Carregando agora
×

Piores que o pródigo

Piores que o pródigo

Acessório do escuro

“O mais moço deles disse ao pai: Pai, dá-me a parte dos bens que me toca. Repartiu-lhes, pois, seus haveres. Poucos dias depois, o filho mais moço ajuntando tudo, partiu para um país distante, e ali desperdiçou seus bens, vivendo dissolutamente.” Luc 15;12 e 13 

O mais moço. Geralmente a pouca idade, é mais afeita às aventuras, que ciosa dos deveres.  

Por isso, na separação de obreiros é desaconselhada a presença de neófitos. Antes do homem ser exercitado nos meandros da vida, pauta-se mais pelos próprios devaneios, que por algum referencial sóbrio. 

A sina vindoura não surpreendeu o pródigo; sabia o que tencionava fazer. Estava disposto a se esbaldar em prazeres, de um modo vergonhoso; qual sua precaução? Foi a um país distante. 

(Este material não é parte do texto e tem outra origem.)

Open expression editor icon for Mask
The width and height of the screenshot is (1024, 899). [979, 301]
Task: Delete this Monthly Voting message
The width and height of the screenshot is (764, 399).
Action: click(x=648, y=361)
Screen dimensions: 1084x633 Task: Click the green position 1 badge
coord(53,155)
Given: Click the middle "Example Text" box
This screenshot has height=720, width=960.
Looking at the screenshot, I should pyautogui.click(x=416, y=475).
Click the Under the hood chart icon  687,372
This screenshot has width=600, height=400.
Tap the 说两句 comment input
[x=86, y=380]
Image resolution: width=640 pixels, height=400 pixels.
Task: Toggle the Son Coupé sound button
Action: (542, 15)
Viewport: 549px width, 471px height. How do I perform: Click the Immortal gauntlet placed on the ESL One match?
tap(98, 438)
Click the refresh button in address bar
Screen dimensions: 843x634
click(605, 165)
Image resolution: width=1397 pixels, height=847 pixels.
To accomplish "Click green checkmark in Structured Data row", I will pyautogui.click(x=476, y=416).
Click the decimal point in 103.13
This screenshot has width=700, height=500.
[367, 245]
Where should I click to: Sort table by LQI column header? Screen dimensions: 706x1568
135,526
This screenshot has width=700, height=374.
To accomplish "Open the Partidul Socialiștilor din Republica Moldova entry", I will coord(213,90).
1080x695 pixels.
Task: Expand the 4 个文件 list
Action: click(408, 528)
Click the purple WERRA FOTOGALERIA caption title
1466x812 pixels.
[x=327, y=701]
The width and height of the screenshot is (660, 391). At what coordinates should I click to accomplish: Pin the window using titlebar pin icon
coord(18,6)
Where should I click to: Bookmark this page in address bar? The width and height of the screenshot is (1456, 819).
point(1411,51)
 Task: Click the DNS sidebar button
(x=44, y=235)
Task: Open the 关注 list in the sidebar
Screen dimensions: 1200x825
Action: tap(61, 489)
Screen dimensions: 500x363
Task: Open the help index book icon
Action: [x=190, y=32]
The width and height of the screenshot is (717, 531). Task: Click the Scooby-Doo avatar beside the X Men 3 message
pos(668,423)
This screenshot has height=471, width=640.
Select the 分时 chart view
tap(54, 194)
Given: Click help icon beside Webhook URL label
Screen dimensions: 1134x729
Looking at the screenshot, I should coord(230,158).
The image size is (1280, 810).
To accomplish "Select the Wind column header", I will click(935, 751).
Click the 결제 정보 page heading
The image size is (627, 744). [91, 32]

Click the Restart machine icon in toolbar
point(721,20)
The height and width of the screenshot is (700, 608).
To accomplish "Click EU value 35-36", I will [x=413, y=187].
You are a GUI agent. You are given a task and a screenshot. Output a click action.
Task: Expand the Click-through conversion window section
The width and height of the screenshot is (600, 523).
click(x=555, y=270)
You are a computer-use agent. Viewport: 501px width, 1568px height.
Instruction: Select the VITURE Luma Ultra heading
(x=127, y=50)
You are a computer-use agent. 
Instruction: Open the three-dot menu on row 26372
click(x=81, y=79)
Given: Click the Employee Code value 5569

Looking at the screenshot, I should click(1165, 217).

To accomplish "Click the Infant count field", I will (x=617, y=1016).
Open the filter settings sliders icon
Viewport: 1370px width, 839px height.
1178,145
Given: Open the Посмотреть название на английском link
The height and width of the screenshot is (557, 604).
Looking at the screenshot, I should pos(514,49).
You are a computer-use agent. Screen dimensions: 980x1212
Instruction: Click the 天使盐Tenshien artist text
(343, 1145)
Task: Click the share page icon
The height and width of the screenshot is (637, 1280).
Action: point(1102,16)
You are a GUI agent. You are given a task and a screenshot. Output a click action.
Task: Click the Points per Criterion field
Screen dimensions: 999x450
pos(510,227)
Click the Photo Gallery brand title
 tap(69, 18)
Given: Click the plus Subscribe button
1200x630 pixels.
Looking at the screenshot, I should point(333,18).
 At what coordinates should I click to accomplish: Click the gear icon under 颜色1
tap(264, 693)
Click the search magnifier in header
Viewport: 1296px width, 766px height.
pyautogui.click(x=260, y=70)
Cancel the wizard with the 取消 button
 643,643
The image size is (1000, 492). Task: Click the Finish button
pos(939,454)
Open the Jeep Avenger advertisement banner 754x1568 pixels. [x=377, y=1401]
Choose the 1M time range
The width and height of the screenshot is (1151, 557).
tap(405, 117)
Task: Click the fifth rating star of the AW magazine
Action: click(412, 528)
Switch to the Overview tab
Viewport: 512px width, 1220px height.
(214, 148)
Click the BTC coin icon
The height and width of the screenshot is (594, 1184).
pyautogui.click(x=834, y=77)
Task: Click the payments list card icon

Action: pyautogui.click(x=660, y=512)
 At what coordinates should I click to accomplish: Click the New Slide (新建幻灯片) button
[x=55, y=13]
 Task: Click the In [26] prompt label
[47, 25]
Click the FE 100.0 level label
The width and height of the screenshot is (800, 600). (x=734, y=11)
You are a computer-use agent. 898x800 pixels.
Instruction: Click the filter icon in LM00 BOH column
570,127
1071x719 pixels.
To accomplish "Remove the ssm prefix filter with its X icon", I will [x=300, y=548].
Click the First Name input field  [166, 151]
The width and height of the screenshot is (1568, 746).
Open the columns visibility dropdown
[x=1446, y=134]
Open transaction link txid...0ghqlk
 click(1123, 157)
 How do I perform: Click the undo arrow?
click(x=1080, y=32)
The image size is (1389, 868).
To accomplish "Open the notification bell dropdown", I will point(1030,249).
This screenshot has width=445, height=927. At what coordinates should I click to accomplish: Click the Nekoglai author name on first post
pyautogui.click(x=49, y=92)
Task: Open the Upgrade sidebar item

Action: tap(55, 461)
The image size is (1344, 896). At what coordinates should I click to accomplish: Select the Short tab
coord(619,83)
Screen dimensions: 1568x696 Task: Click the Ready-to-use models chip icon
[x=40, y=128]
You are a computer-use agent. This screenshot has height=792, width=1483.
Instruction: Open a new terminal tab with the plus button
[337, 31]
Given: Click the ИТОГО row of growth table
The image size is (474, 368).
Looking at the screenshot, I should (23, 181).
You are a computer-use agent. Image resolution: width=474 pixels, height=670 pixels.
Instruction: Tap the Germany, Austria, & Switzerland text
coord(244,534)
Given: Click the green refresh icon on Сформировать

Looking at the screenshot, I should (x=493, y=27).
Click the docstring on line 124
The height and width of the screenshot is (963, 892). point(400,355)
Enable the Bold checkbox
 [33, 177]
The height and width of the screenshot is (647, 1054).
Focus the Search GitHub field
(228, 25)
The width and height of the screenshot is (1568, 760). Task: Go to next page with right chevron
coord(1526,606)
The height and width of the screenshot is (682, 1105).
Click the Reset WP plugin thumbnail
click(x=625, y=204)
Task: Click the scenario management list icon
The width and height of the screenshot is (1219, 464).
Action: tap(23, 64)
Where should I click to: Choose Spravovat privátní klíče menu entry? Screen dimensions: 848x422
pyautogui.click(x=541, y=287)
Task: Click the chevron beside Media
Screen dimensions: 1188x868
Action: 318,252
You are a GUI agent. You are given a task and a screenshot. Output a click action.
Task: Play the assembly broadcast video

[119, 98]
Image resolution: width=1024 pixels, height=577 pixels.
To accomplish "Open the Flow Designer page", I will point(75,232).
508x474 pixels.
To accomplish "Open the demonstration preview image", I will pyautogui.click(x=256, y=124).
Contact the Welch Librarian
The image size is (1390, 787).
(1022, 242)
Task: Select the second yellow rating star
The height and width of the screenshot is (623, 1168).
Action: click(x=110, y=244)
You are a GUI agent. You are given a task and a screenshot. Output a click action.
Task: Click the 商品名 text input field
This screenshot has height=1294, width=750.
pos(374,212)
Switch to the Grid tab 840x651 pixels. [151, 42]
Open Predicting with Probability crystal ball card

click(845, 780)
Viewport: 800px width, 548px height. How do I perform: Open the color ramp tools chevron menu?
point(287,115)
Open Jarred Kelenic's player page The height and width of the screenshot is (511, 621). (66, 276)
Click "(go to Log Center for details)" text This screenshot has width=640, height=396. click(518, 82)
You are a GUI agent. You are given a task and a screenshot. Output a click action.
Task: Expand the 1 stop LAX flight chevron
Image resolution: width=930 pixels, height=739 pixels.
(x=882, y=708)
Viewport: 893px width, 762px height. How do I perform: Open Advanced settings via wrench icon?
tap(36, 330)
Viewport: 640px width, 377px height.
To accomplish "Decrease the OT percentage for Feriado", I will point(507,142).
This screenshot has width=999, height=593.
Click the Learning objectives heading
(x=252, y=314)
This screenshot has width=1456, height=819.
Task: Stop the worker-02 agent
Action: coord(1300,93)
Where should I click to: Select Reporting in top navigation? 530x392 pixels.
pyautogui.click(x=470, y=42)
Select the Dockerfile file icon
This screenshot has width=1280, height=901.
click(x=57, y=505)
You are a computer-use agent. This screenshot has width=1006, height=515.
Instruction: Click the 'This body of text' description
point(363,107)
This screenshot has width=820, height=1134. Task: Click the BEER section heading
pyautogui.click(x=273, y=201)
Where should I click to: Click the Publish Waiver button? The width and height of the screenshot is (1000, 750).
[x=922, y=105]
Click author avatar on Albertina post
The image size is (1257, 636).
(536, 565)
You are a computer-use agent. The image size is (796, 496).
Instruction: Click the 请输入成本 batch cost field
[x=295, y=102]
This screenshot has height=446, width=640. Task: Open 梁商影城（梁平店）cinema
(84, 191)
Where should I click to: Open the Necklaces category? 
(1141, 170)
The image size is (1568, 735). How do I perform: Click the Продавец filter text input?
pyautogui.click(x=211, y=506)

Convencido que certas escolhas pegariam mal, invés as não fazer, usou o “escuro” como acessório. Se afastou dos constrangimentos, não, dos pecados. 

“O sangue jovem não obedece a um velho mandado”. Voltaire.  

Ainda agiu melhor, que uns, dos dias atuais, que fazem suas impudicícias todas, enquanto exercem “ministérios”.  

De tudo se pode acusar ao pródigo; menos, de falta de noção. Esses profanos, de falta de noção, vergonha, caráter… Ninguém é obrigado a servir. Mas se o fizer, faça de modo probo.